Breakdown of those pardoned, sentences commuted

President Joe Biden extended clemency to an unprecedented number of people Thursday, granting pardons to 39 people convicted of nonviolent crimes and commuting the sentences of another 1,499. This sweeping action marked the largest single-day clemency act in modern American history.  

The people granted clemency were largely those placed under house arrest during the COVID-19 pandemic when prisons across the country relocated thousands of people to home confinement, seeking to curb the spread of the respiratory virus in overcrowded correctional facilities.  

An analysis of data collected by USA TODAY from the Bureau of Prisons showed the demographic split behind the numbers. Among the 1,499 whose sentences were commuted, 1,217 were identified as male and 282 as female.  

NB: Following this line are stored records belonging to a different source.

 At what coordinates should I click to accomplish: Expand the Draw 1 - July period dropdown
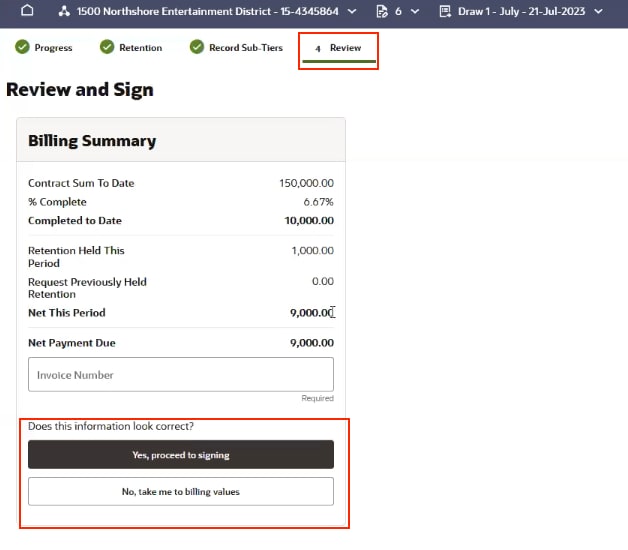598,11
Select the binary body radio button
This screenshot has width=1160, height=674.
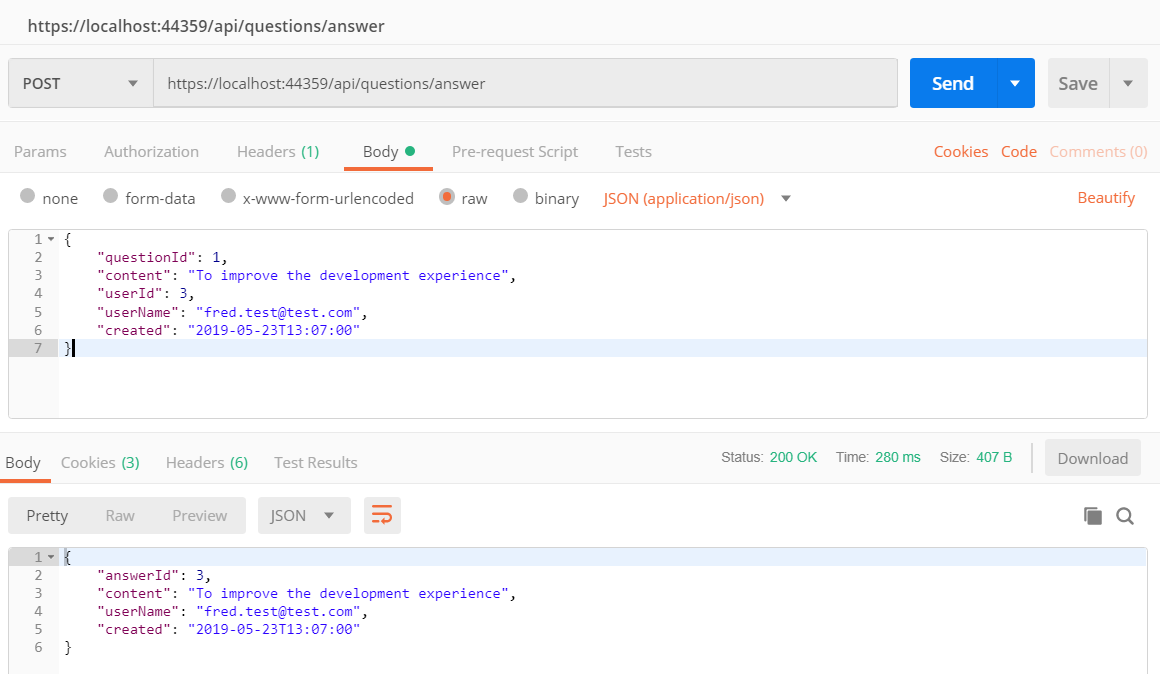click(520, 197)

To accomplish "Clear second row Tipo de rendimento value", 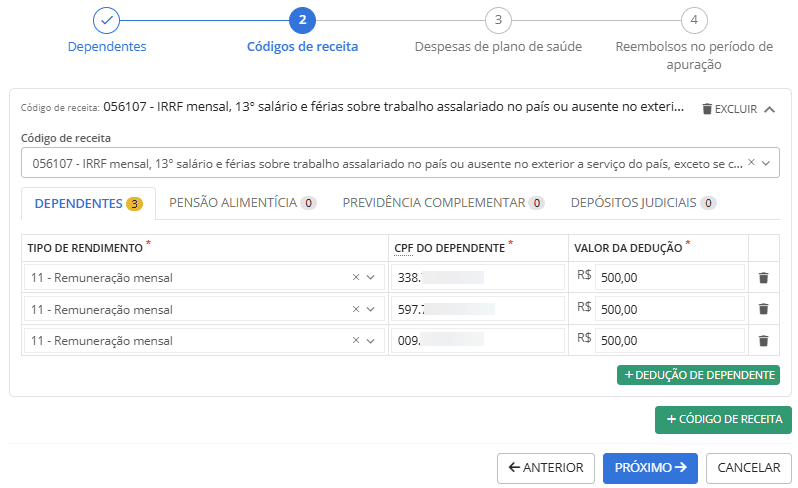I will click(x=355, y=309).
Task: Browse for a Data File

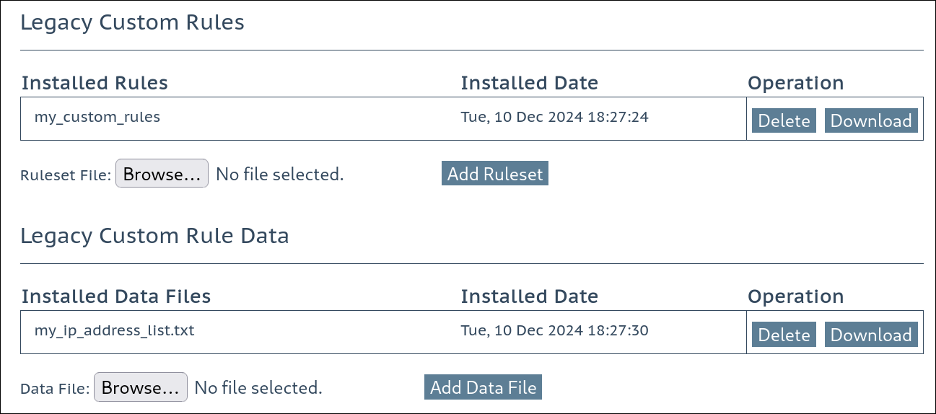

About 61% of those were white, 37% Black, 1.8% Asian and 0.5% American Indian. Overall, 57% of people in prisons are white, 39% Black, 1.5% Asian and 2.9% American Indian. The data did not differentiate between Hispanic and non-Hispanic people. 

The ages of those granted clemency ranged from 25 to 89, with a median age of 51. Many were nearing the end of their sentences; half had a year or less remaining before their projected release. 

Geographically, Residential Reentry Management in Dallas, an administrative office that manages federal halfway houses in Arkansas, Oklahoma and northern Texas, accounted for the largest group of people released, followed by those in San Antonio and Atlanta.